I'm in crisis - I am probably about to say some awful things.
My DS3 has just had his official ASD diagnosis. His behaviours are deteriorating- he's constantly stimming, ripping everything in sight, chewing through clothes, head banging & hitting himself. We pay OT, speech therapy & ABA - pls don't judge.
I've taken masses of time off work to attend his appointments, when he can't cope at nursery etc.
He's on melatonin, but has horrendous stretches of no sleep.
It's my birthday & we have taken the day off to go for lunch. It's the last day of holiday I have left & I can't afford any more time unpaid. I'm already underperforming at a job I was once good at & took pride in. I have booked a clean of our flat in the morning, as it's been a pit for months.
DS has been awake since 11pm, throwing himself at the wall, I'm in bed with him & he's bitten my face, it's drawn blood so will look awful. I'm exhausted, he's exhausted & I know he won't cope at nursery tomorrow.
I don't know why I look forward to anything any more. I don't think I've experienced joy in anything in 2 years. My whole existence is now his care, and there is no success in it - just paediatricians explaining to me how limited his life will be, as though I'm an idiot who can't already see this.

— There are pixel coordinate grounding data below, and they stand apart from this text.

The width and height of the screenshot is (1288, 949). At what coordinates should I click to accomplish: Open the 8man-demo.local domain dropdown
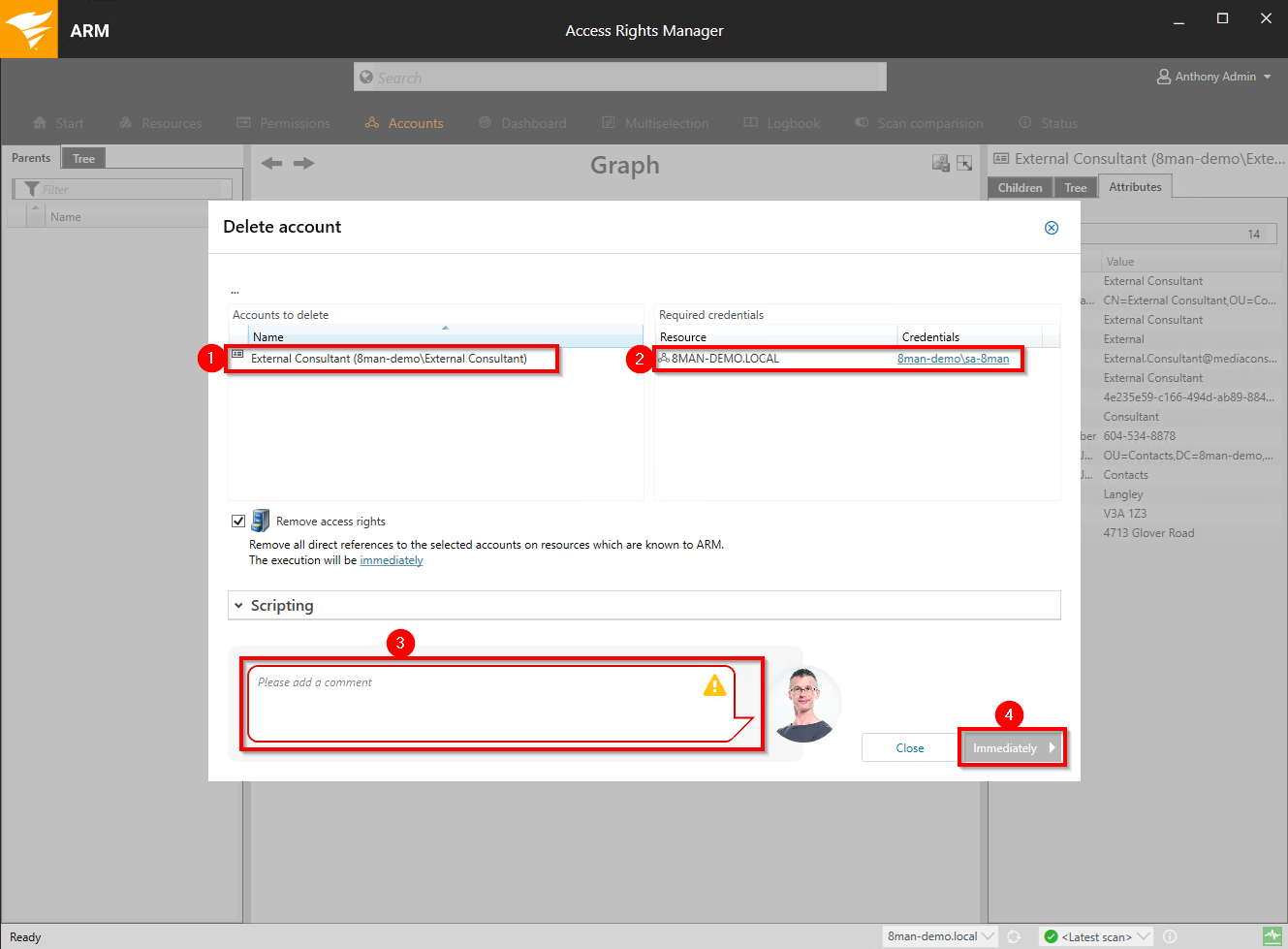[940, 936]
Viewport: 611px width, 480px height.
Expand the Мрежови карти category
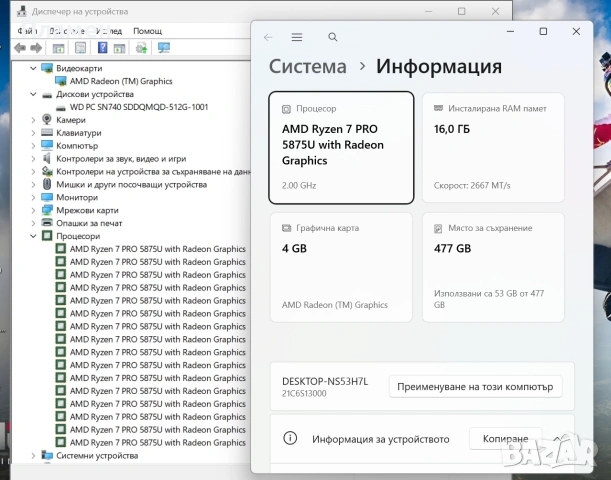pos(33,210)
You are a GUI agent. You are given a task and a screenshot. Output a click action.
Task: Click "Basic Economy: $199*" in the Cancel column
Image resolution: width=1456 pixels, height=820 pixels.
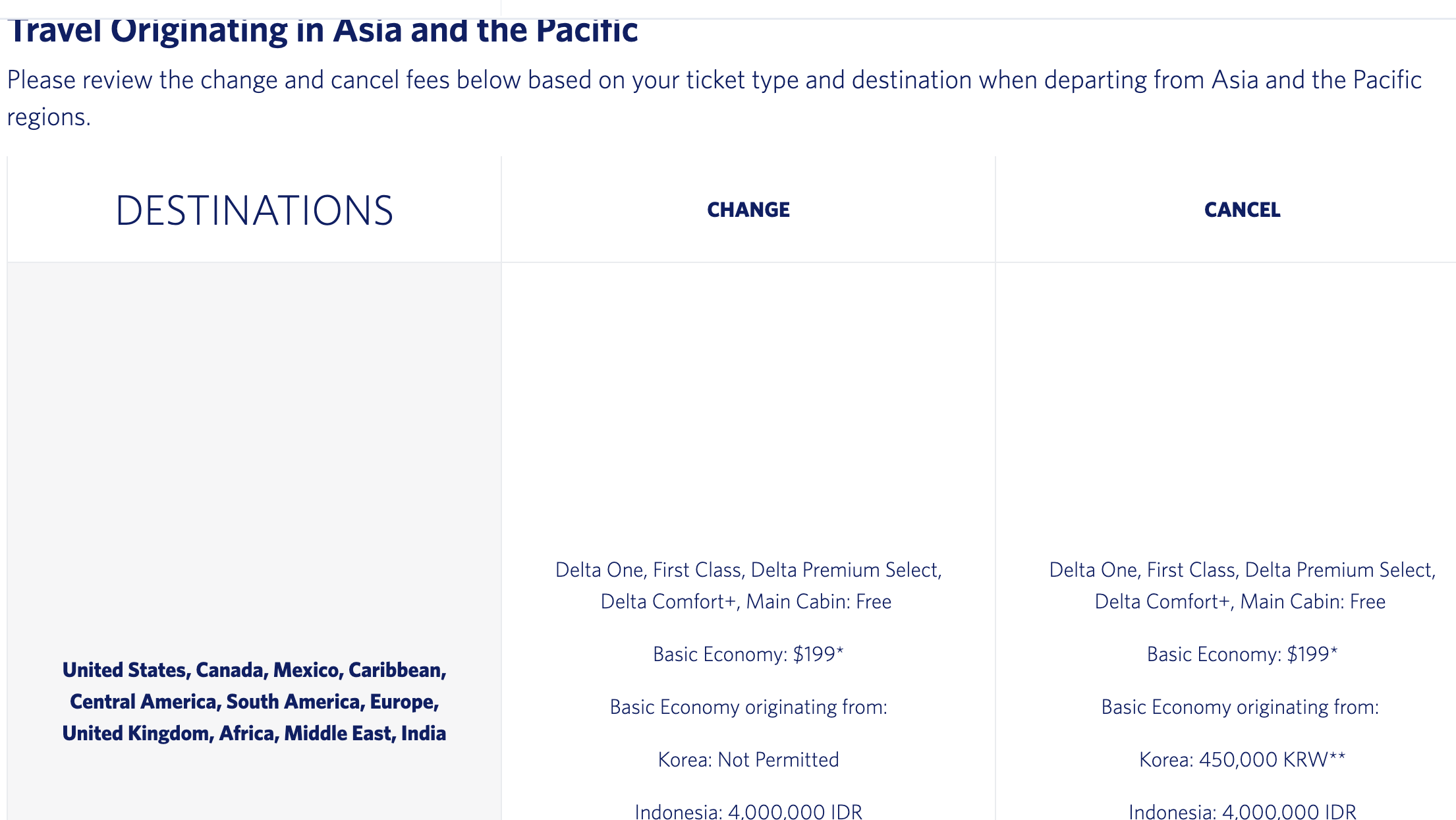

We will be charged for the clean & late cancellation of lunch. I just cant do this any more. It's so stupid- but I've been building up to this, it's been keeping me going. My eyes are stinging I'm so tired & I feel ill with exhaustion. I keep thinking DS will be better off getting my life insurance so it can go towards his care. I'm not going to do anything stupid, I just feel dread at how our life is deteriorating & our future looks so bleak.